Analyzing Renae's MP3 Player Playlist
a. Sample Space:
Since the order of songs doesn't matter, we can create the sample space by listing all unique combinations of two songs:
1. I Love My Mama - Don't Call Me Mama
2. I Love My Mama - Carefree and Blue
3. I Love My Mama - Go Back To Mama
4. I Love My Mama - Smashing Lollipops
5. Don't Call Me Mama - Carefree and Blue
6. Don't Call Me Mama - Go Back To Mama
7. Don't Call Me Mama - Smashing Lollipops
8. Carefree and Blue - Go Back To Mama
9. Carefree and Blue - Smashing Lollipops
10. Go Back To Mama - Smashing Lollipops
We can be sure we listed all combinations by systematically pairing each song with every other song once, ensuring no song is repeated or left out.
b. Equal Likelihood:
Yes, each combination of two songs is equally likely. This is because the MP3 player randomly selects songs without any bias. Each song has an equal chance of being chosen first, and then the second song is chosen with equal probability from the remaining songs.
This equal likelihood is crucial for calculating probabilities in the following parts.
c. Probability of "Mama" Songs:
There are 3 songs with "Mama" in the title: I Love My Mama, Don't Call Me Mama, and Go Back To Mama. We need to find the probability of selecting 2 songs where at least one has "Mama".
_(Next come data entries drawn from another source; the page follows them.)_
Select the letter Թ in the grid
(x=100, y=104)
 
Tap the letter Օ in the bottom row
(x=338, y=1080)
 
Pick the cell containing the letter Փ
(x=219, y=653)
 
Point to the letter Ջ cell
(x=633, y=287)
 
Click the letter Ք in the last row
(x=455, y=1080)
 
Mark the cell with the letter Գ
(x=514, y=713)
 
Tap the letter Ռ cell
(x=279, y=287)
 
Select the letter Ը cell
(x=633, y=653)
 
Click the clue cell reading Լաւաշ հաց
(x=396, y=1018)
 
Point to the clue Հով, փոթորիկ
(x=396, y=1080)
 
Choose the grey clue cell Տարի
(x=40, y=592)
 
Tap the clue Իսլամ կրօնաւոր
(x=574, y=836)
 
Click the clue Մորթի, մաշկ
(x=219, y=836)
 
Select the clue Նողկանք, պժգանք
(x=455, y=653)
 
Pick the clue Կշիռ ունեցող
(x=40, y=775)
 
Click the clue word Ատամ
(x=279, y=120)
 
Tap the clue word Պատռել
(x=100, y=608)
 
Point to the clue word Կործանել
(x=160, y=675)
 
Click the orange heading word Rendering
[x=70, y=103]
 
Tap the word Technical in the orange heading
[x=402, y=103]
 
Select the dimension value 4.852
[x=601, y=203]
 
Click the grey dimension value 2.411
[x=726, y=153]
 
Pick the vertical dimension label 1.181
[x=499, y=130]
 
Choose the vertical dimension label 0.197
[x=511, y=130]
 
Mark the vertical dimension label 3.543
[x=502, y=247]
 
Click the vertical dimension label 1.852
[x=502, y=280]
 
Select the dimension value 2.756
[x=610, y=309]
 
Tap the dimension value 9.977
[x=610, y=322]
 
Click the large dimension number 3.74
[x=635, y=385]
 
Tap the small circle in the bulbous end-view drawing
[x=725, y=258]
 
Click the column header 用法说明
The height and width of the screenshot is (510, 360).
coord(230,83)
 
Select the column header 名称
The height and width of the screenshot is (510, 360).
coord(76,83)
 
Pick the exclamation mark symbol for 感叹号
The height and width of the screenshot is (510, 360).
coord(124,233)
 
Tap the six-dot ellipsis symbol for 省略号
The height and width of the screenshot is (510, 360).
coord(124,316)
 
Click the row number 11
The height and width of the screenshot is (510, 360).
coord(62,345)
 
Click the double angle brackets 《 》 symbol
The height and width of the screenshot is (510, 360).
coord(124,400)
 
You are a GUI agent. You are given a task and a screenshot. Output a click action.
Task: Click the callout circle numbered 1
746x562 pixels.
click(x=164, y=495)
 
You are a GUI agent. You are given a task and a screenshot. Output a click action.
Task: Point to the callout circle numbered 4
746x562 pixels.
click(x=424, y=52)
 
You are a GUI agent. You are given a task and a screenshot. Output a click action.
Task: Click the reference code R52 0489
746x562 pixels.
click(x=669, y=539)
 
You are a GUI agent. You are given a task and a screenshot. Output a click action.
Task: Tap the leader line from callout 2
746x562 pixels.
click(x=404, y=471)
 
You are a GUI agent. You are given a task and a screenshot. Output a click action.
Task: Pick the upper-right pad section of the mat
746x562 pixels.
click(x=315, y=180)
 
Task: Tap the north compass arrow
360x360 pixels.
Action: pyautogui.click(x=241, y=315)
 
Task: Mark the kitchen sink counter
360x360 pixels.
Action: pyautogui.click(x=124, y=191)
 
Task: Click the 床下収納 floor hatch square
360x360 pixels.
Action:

There are 3 ways to select one "Mama" song and 4 ways to choose the second song (any of the remaining songs). However, we've overcounted 3 combinations (each "Mama" song paired with itself). Therefore, the total favorable outcomes are (3 * 4) - 3 = 9.
The probability is then the number of favorable outcomes divided by the total number of outcomes (10): 9/10 = 0.9.
d. Probability of at least one "Mama" Song:
We can find this probability by considering the opposite event: the probability of NO "Mama" songs being selected. There's only 1 way to achieve this (picking Carefree and Blue with Smashing Lollipops).
Therefore, the probability of at least one "Mama" song is 1 minus the probability of no "Mama" songs: 1 - 1/10 = 9/10.
e. Higher Probability for at least one "Mama" Song:
The probability of at least one "Mama" song being higher than the probability of exactly two "Mama" songs makes sense because there are more ways for at least one "Mama" song to occur. There are 3 "Mama" songs, and each can be paired with any of the 4 non-"Mama" songs, resulting in 12 possible outcomes.
However, for exactly two "Mama" songs, we only have 3 ways to choose the first "Mama" song and then 2 ways to choose the second (since we can't pick the same one again). This results in only 6 possible outcomes.
Therefore, there are twice as many ways for at least one "Mama" song to occur compared to exactly two, justifying the higher probability in part (d).